Most stocks are taking a hit as the fiscal cliff looms over us for the next couple of days. Energy and financial companies are among the worst-hit. However housing stocks are doing well on the latest round of housing data released.
The fiscal cliff has sent many investors into caution mode for the past several weeks, and now it appears that we might be approaching panic time. The deadline to reach a deal on the package of tax increases and spending cuts referred to as the fiscal cliff is just a few days away. However there is one set of stocks that’s not being affected as much by the fiscal cliff, and that’s the housing stocks.
The Standard & Poor’s 500 Index fell for the firth day in a row as investors cut back on their investments ahead of the tax increases that are rapidly coming around the bend. All 10 groups within the S&P 500 also fell. The Dow Jones Industrial Average lost almost 70 points as well by the early afternoon.
Among the worst-performing stocks right now are energy and materials companies, including Exxon Mobil Corporation (NYSE:XOM) and Peabody Energy Corporation (NYSE:BTU). Financial stocks aren’t doing so great either. Citigroup Inc. (NYSE:C) and Bank of America Corp (NYSE:BAC) are both down.
President Obama is scheduled to meet at 3 p.m. EST with two of Congress’ top Republicans and Democrats. He is expected to offer a package that will prevent some of the changes that will occur if the fiscal cliff is allowed to arrive.

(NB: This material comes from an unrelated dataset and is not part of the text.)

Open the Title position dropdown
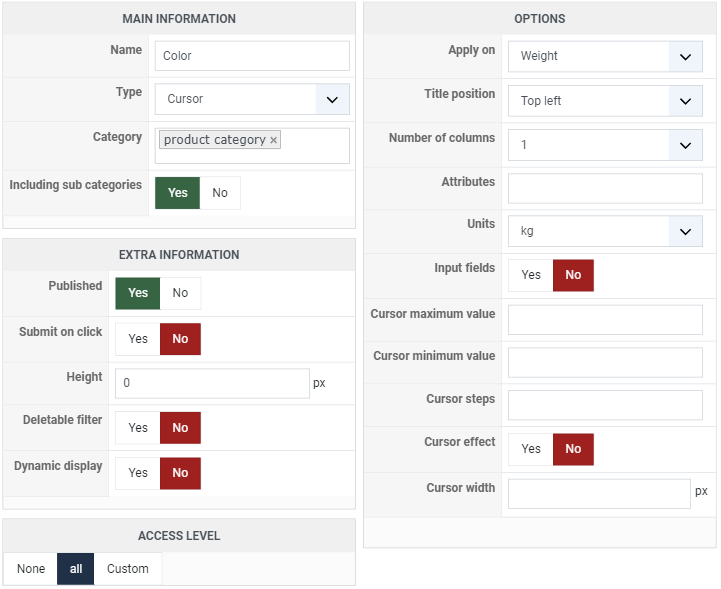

Meanwhile housing stocks are one bright area in the markets right now. The SPDR S&P Homebuilders (ETF) (NYSEARCA:XHB) climbed as the day went on after positive notes from the latest housing reports. According to the National Association of Realtors, its previously owned home sales index increased 1.7 percent to the highest it has been since April 2010. Home sales are likely being helped by the current low mortgage rates.